With Bean’s latest interests looking skyward and beyond, I racked up a stack of books about space at the library last week. These two stand out as some of the best children’s books I’ve ever read on a scientific topic. No really.
Both books share a similar storyline, plot, and cadence, to the point that I was surprised they weren’t written by the same author. They’re also both written in the uncommon 2nd person. Even so, they’re still both worth getting.
In If You Decide to Go to the Moon, Faith McNulty guides us through a rocket blast off, through the atmosphere and into space. You Are the First Kid on Mars by Patrick O’Brien gets into more logistical detail about how travel to Mars would be possible, but it’s also about a kid blasting off into space on a rocket to a distant land, Earth receding into the distance.
Both books share precise descriptions, to the extent that you and your child will feel what it’s like to travel through the atmosphere, to be weightless in space, to walk on the moon or Mars through exotic soils and landscapes, in addition to the loneliness and smallness that come along with being so far from Earth. The accompanying artwork is also gorgeous.
Geology, meteorology, astrology, physics, relativity, nuclear science, and engineering come alive in the poetic descriptions, perfectly suitable as an introduction of these concepts for little kids but will also lead to further questions by big kids. I love their way of teaching gravity — as a relative feeling that can change rather than a scientific reality — to young kids. Newtonian physics can wait a few years. Both books manage to teach all of this without coming across as dense or boring nonfiction.
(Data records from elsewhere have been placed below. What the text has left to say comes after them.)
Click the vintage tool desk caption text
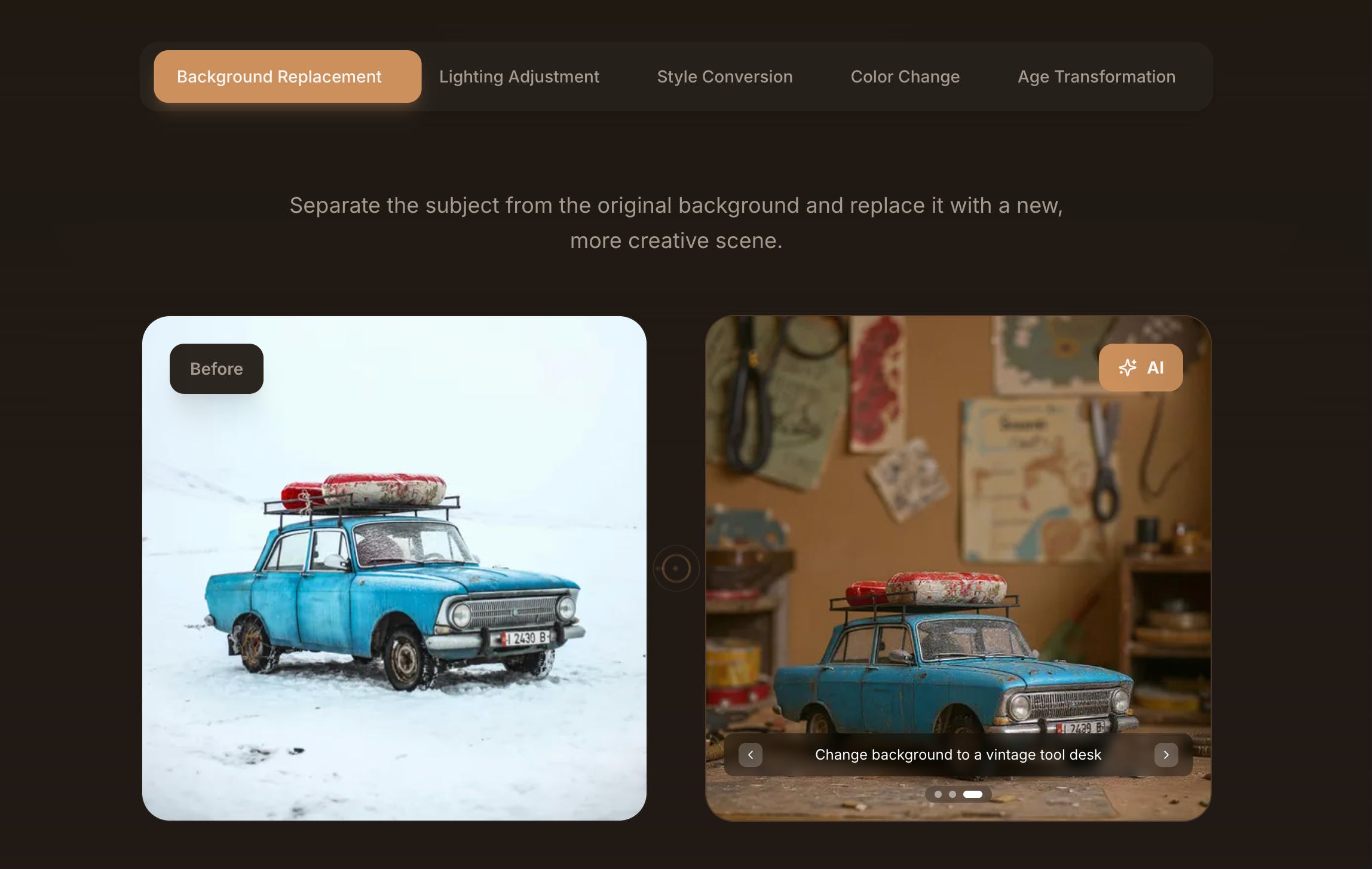The width and height of the screenshot is (1372, 869). click(958, 755)
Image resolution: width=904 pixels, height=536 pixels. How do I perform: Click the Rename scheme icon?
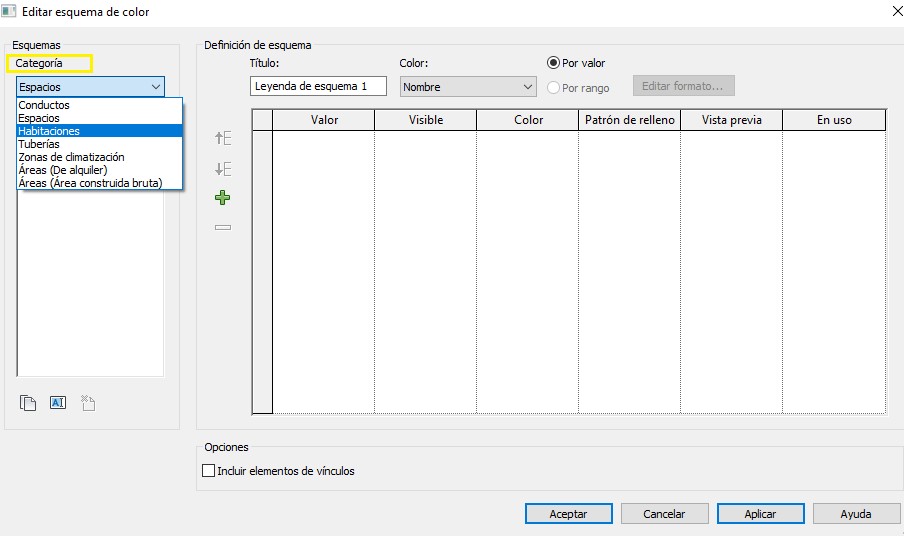tap(58, 403)
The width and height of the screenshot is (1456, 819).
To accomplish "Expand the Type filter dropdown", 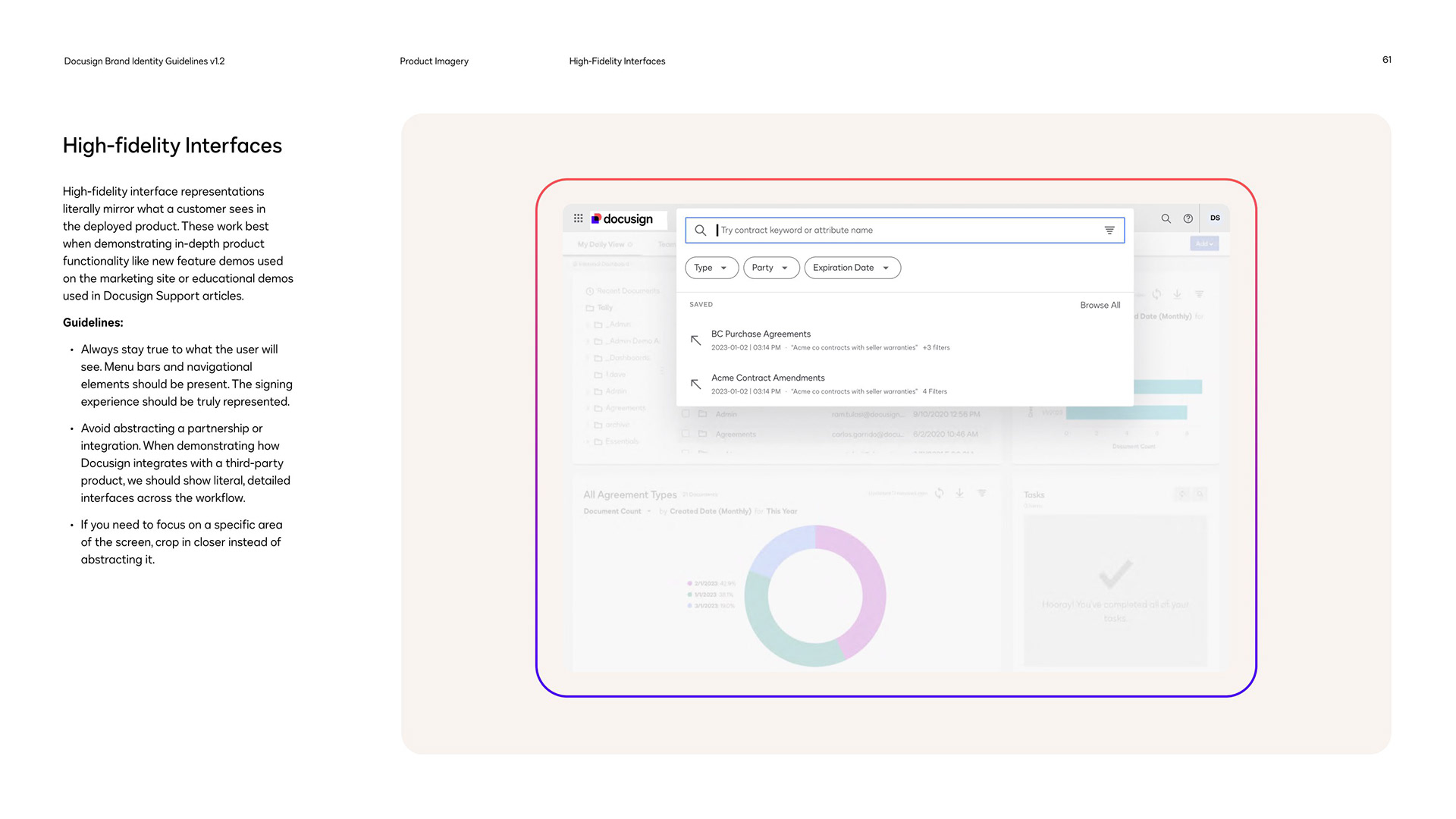I will pos(711,268).
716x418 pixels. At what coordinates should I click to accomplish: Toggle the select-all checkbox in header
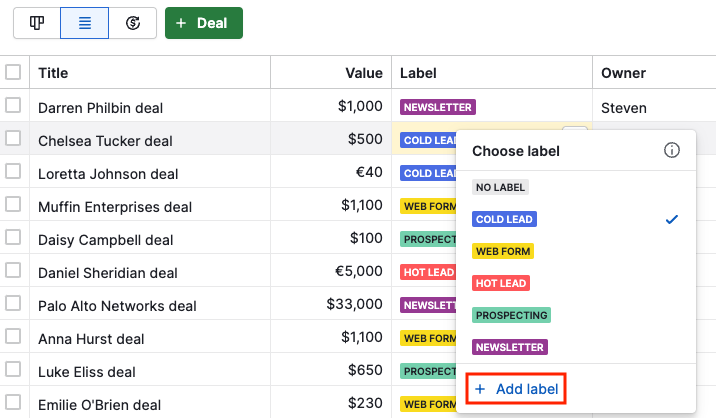(13, 72)
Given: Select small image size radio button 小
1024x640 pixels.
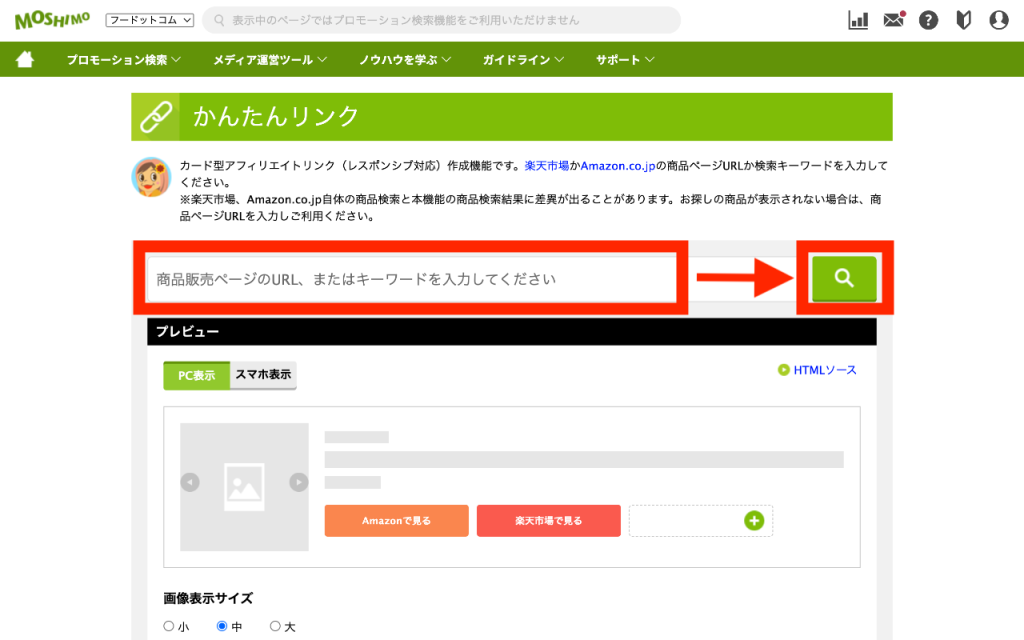Looking at the screenshot, I should (168, 627).
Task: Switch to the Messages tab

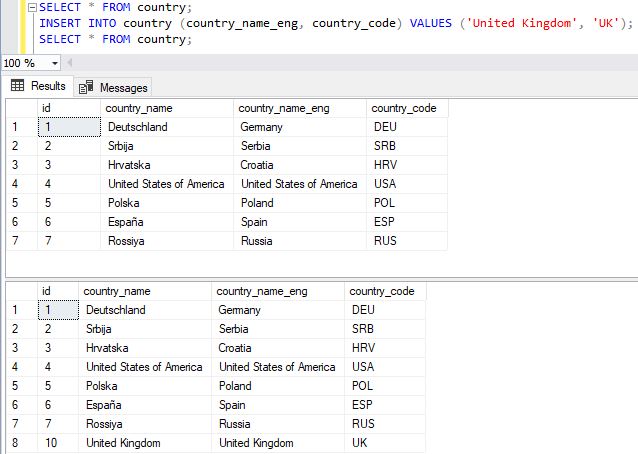Action: click(x=123, y=87)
Have I said enough yet? If you love science, these books are just beautiful.
Bean has requested the books on repeat ever since I brought them home. I can only imagine her placing herself in the kid’s shoes, able to imagine for once what it would actually be like to be an astronaut. (Perhaps needless to say, both books have a boy protagonist. Space and baseball. Sighs.)
If your kid is also into space, I’d highly recommend them.